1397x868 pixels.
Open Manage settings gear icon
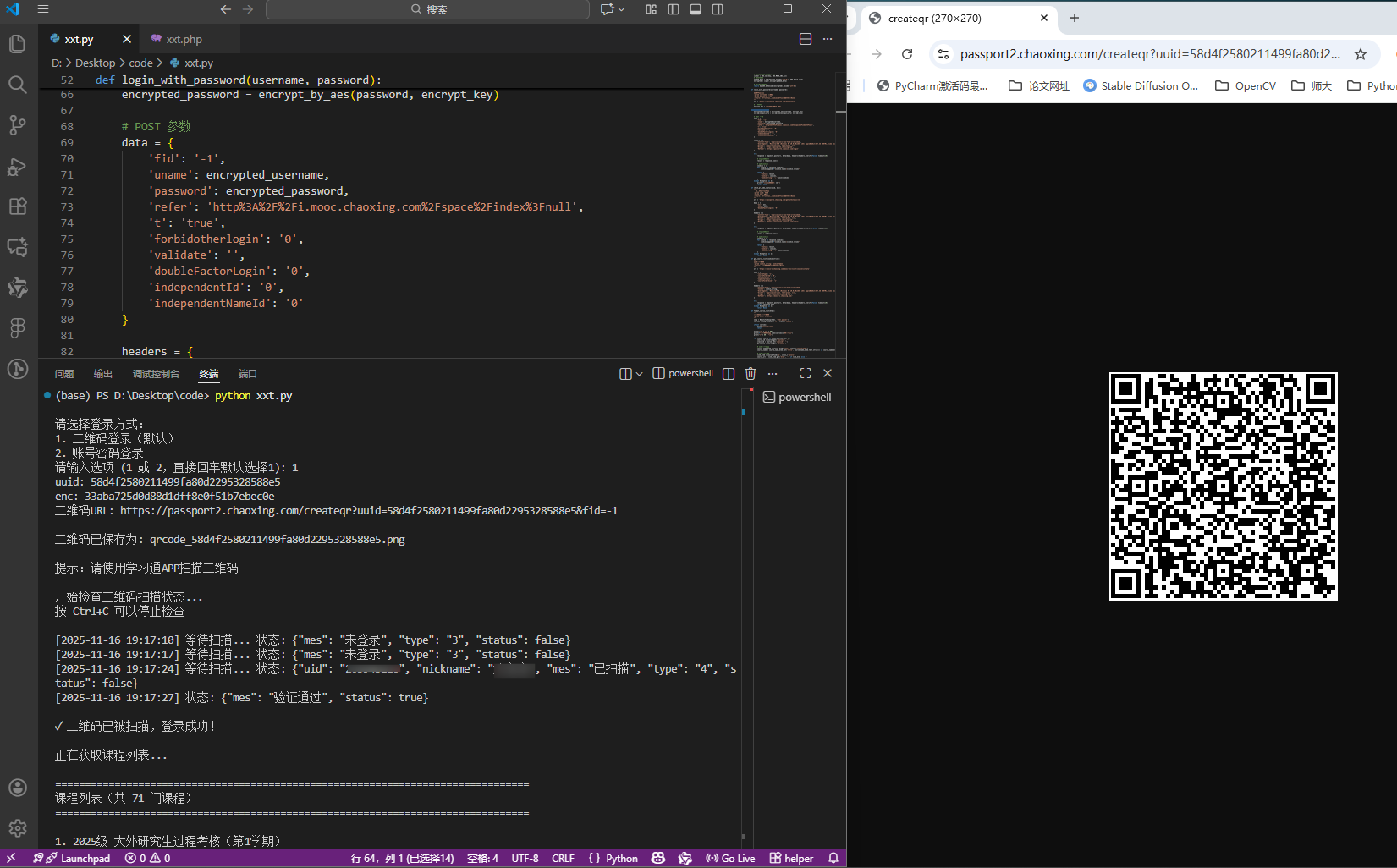click(17, 827)
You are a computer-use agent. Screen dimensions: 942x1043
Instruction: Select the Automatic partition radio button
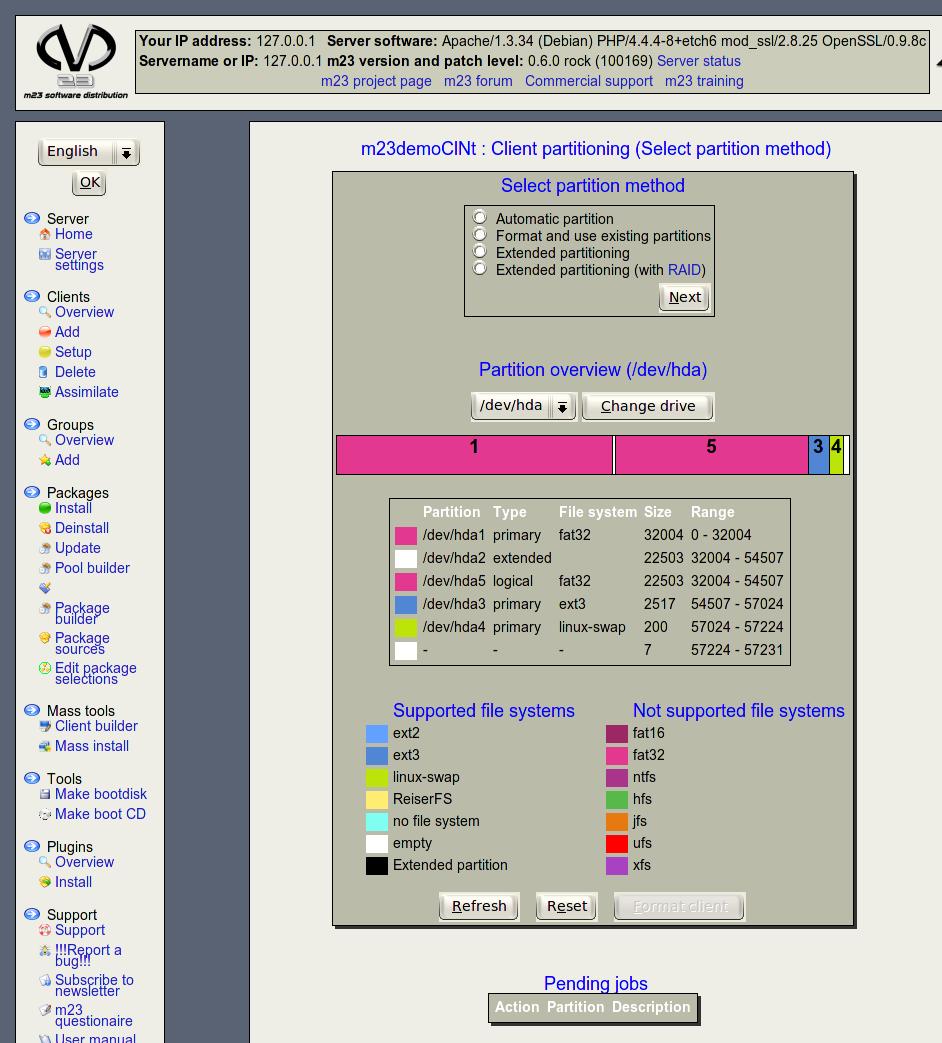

• **Problem to solve**: Print the material precisely as given, dropping any images it holds.

• **Solution for this task**:
1397x868 pixels.
Open Manage settings gear icon
click(17, 827)
You are a computer-use agent. Screen dimensions: 942x1043
Instruction: Select the Automatic partition radio button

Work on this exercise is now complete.